The description of
Lyme disease in 1976 and the detection of its causative agent, the spirochete Borrelia burgdorferi (B. burgdorferi), in 1982 led to an increase in our knowledge of the course of B. burgdorferi
infection and its clinical manifestations. The classic tick-borne
dermatoses erythema chronicum migrans (ECM), lymphadenosis benigna cutis (LABC) and
acrodermatitis chronica atrophicans (ACA) were proven by isolation of the spirochete from skin lesions to be caused by B. burgdorferi
infection.
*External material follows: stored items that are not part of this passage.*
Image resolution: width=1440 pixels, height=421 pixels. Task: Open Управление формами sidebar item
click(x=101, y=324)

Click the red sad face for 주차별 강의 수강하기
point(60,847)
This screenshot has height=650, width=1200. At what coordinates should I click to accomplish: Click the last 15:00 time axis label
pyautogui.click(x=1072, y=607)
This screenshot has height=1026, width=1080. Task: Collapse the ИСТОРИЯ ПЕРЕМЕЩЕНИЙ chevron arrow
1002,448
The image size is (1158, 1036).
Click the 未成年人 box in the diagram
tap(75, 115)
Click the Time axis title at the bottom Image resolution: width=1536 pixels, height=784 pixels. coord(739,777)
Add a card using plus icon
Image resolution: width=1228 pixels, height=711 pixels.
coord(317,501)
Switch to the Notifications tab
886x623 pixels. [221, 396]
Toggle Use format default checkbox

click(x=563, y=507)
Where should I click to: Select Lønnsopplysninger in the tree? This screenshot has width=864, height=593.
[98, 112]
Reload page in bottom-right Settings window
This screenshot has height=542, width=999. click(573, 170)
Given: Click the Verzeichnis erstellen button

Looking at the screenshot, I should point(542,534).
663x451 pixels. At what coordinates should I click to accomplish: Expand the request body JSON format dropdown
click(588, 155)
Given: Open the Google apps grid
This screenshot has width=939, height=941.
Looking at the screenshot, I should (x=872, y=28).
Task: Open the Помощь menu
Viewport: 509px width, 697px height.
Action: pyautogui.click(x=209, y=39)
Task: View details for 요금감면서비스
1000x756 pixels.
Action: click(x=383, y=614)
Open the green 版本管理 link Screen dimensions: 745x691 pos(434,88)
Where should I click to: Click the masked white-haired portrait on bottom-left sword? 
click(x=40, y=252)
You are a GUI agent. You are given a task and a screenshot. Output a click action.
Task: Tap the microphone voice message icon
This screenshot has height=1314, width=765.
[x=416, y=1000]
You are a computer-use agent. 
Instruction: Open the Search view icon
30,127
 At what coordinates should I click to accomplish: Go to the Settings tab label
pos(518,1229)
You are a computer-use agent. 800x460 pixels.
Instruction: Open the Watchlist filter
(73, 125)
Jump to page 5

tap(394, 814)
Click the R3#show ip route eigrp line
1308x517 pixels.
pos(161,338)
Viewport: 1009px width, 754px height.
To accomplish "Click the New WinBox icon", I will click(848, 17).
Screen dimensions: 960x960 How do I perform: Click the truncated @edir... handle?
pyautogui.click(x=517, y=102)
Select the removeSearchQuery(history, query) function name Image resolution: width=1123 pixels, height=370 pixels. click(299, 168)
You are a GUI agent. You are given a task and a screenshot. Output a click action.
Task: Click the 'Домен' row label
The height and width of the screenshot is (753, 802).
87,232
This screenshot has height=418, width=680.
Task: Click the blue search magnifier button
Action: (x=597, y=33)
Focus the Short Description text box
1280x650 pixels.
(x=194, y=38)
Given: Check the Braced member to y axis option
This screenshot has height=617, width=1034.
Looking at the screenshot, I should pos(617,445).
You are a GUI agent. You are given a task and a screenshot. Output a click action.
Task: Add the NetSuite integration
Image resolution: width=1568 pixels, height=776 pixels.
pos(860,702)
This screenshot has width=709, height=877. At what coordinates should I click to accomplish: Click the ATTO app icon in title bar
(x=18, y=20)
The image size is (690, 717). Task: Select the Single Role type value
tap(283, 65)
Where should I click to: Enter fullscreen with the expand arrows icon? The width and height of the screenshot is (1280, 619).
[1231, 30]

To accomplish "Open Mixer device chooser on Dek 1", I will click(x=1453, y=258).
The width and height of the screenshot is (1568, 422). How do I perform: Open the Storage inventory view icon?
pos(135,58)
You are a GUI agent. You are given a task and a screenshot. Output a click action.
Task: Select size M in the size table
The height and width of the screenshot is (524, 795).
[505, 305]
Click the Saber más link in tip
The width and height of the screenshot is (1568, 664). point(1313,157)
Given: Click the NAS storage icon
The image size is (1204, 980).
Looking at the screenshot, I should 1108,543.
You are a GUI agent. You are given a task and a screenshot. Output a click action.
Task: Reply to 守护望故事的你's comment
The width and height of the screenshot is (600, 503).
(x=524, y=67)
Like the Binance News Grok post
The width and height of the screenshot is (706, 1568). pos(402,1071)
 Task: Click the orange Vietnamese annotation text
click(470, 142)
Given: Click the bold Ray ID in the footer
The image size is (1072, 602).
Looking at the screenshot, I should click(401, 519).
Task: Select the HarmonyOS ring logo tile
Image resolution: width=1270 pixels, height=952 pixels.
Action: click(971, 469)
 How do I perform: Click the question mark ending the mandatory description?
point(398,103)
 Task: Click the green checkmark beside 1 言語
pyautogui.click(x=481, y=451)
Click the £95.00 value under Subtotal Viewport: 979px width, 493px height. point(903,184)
In early disease (less than 1 year) ECM and LABC can develop locally at the site of
infection (stage I), but both these
skin manifestations can also occur together with multiple lesions after dissemination of the causative organism (stage II). ACA is typical for late
infection (greater than 1 year, stage III). High titres of B. burgdorferi
antibodies have been found in patients with localized sclerodermalike lesions (
circumscribed scleroderma,
lichen sclerosus et atrophicus,
anetoderma), and frequent simultaneous occurrence of ACA suggests an association with late B. burgdorferi
infection. Similarly, we found four cases of cutaneous
B-cell lymphoma possibly arising from LABC in association with the same markers of late B. burgdorferi
infection. Additionally, some cases of Schönlein-
Henoch purpura and of
Shulman syndrome may be associated with
Lyme borreliosis. The disease is endemic in central Europe, and almost exclusively ticks of the Ixodes ricinus complex seem to transmit B. burgdorferi to humans, whereas the reservoir of
infection seem to be rodents, especially mice. The main diagnostic tool is serological examination for B. burgdorferi
antibodies, which will become detectable 3-6 weeks after
infection.
Enzyme-linked
immunosorbent assay (ELISA) and the indirect immunofluorescence test (IFT) revealed similar sensitivity. In early disease, sensitivity for antibody detection could be improved by immunoblot technique and by flagellum-ELISA, which is specific for this early sensitizing B. burgdorferi
antigen. For treatments,
penicillin is no longer recommended as the
drug of first choice, because low sensitivity of B. burgdorferi has been observed in vitro and in vivo.
Tetracycline,
doxycycline and
amoxicillin p.o. are now preferred for the treatment of
Lyme borreliosis, and in neurologic and cardiac abnormalities
ceftriaxone i.v. is recommended.
Treatment duration should be 14 days in early disease and 30 days in late disease.